EXERCISE REQUIREMENTS
First find the line with "常見問題 (138, 652)" in the entries below, then set down exactly every line through the line with "會員中心 (138, 280)", that line included.

*** Opening RECORDS PROVIDED ***

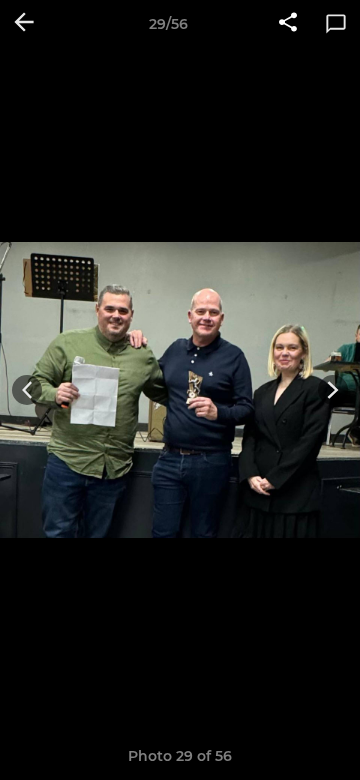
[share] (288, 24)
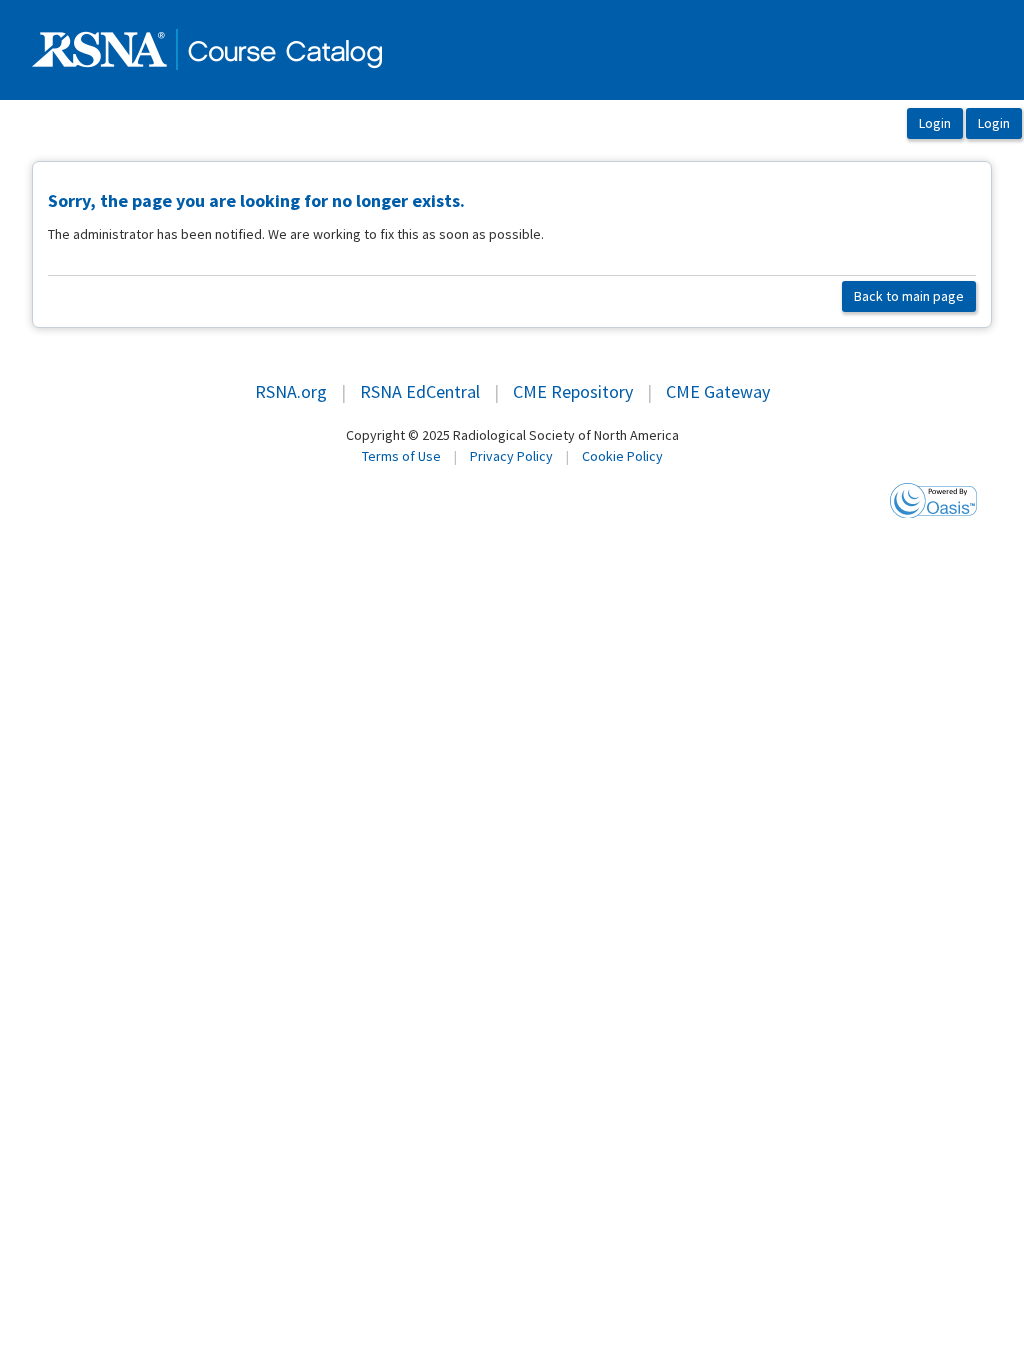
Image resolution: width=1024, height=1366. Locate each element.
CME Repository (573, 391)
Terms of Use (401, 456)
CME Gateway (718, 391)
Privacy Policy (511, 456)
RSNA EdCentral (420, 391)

*** Closing RECORDS PROVIDED ***
*** Opening RECORDS PROVIDED ***

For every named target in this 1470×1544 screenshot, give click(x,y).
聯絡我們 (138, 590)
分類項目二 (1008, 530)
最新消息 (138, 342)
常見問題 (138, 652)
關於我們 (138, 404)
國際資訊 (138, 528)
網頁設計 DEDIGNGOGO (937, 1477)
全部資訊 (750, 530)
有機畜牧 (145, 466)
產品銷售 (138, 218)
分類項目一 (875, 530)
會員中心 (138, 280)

*** Closing RECORDS PROVIDED ***
*** Opening RECORDS PROVIDED ***

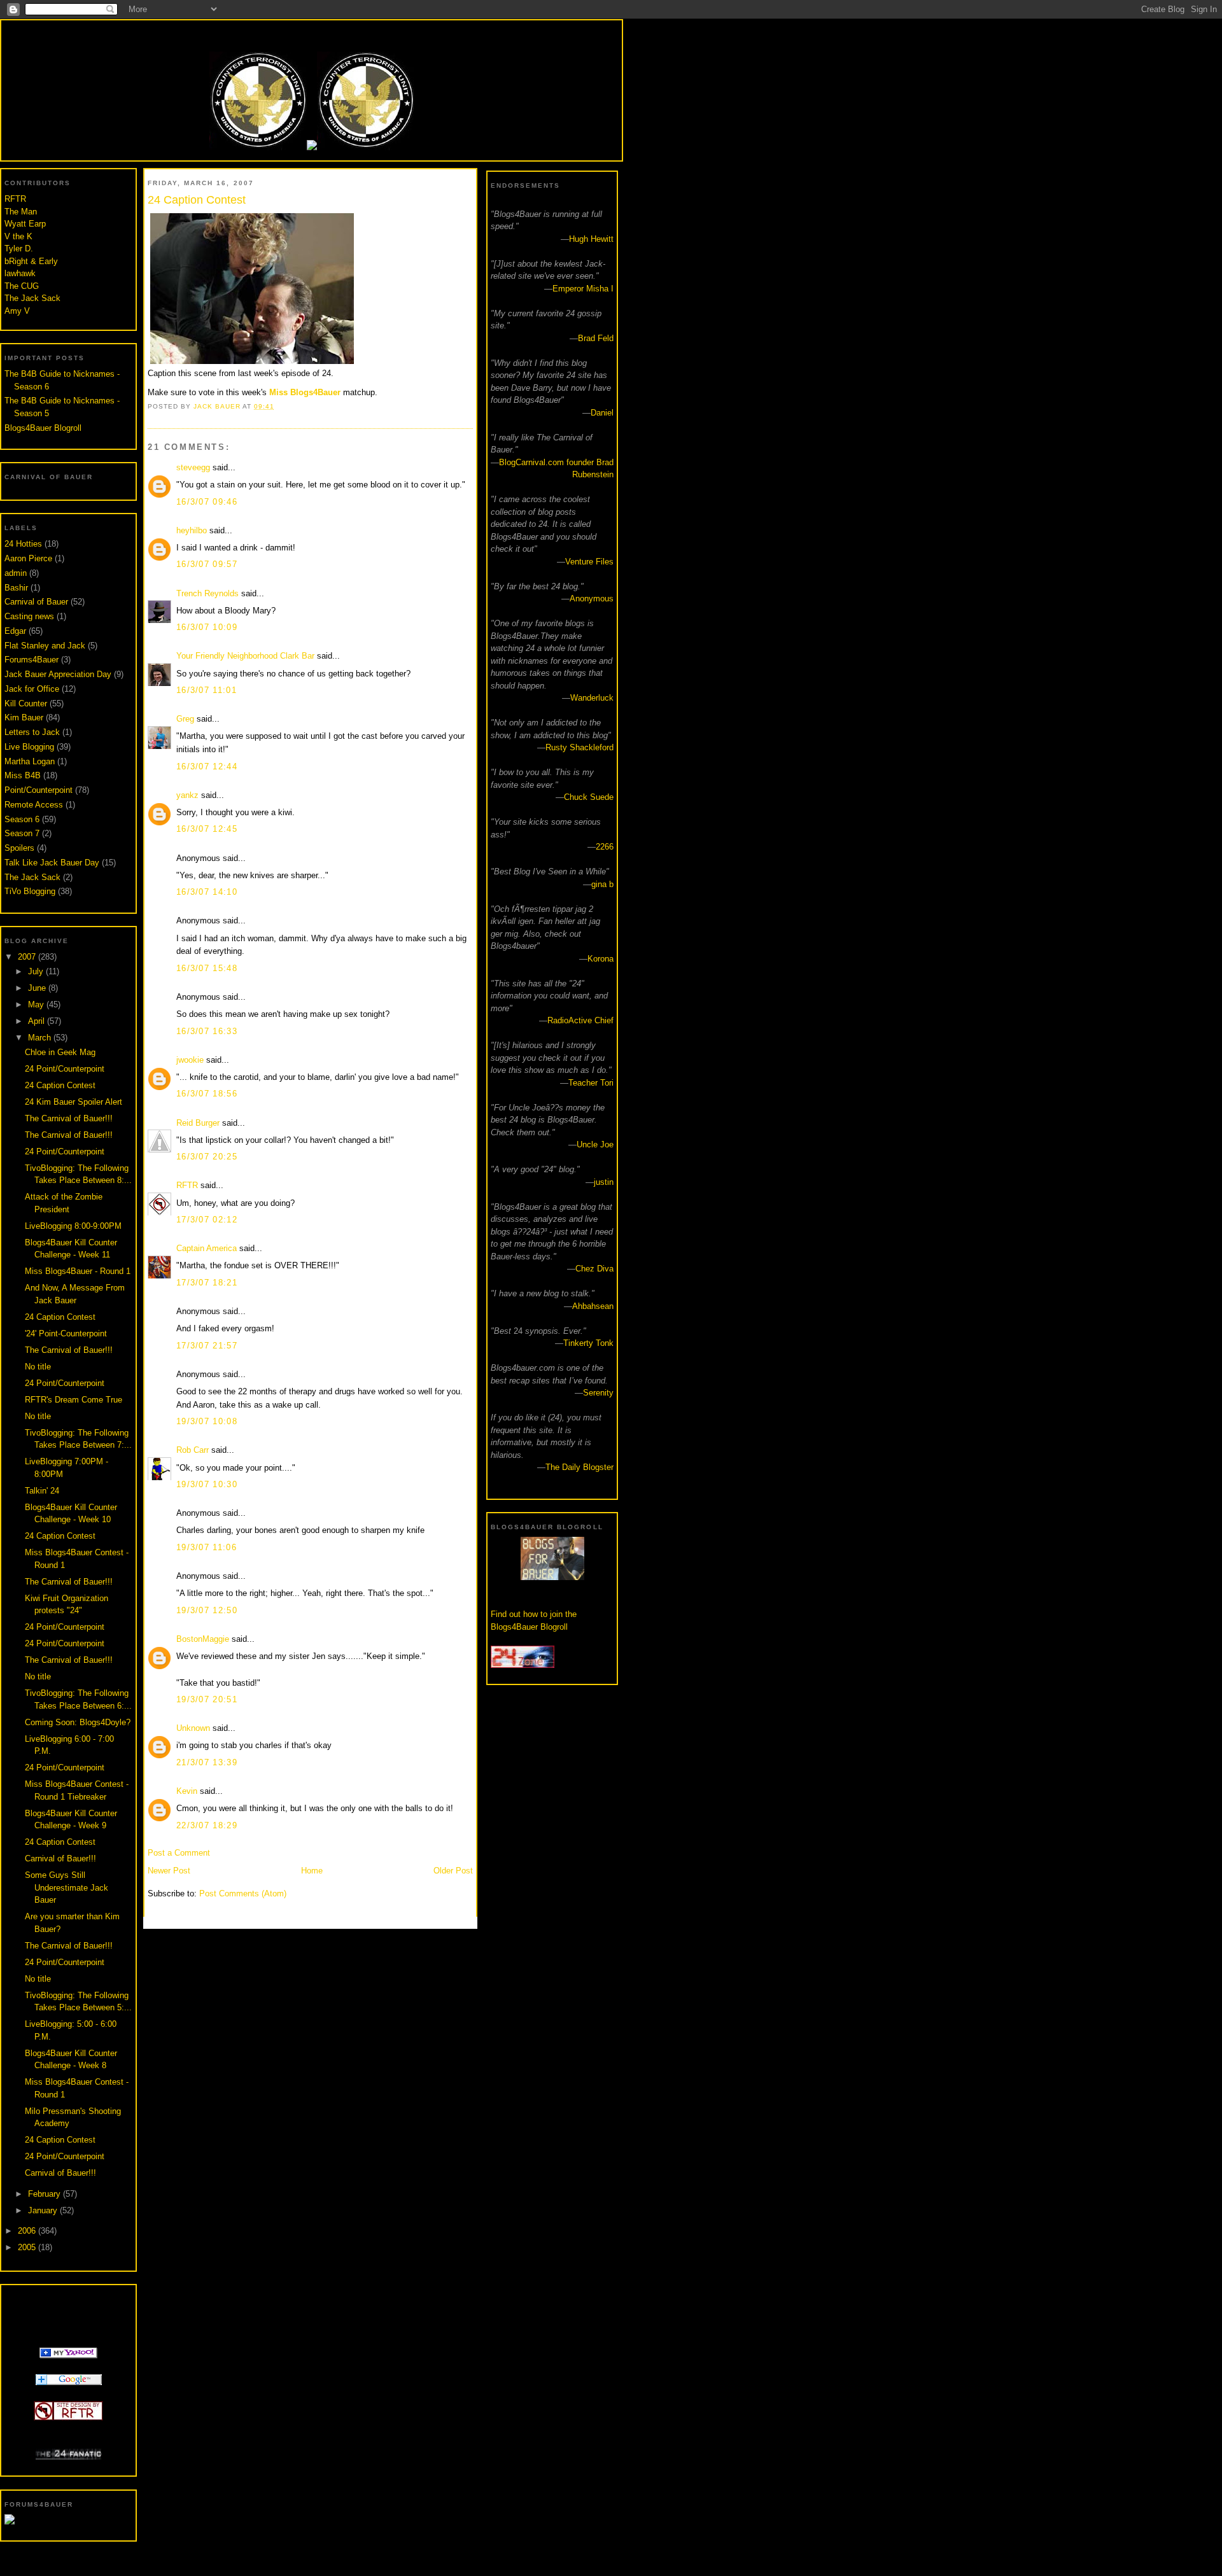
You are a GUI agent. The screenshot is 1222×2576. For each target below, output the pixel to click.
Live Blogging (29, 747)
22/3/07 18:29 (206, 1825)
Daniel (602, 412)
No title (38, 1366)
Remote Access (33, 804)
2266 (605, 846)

*** Closing RECORDS PROVIDED ***

EXERCISE ANSWER
常見問題 (138, 652)
關於我們 (138, 404)
國際資訊 (138, 528)
網頁設計 DEDIGNGOGO (937, 1477)
全部資訊 (750, 530)
有機畜牧 (145, 466)
產品銷售 (138, 218)
分類項目一 (875, 530)
會員中心 (138, 280)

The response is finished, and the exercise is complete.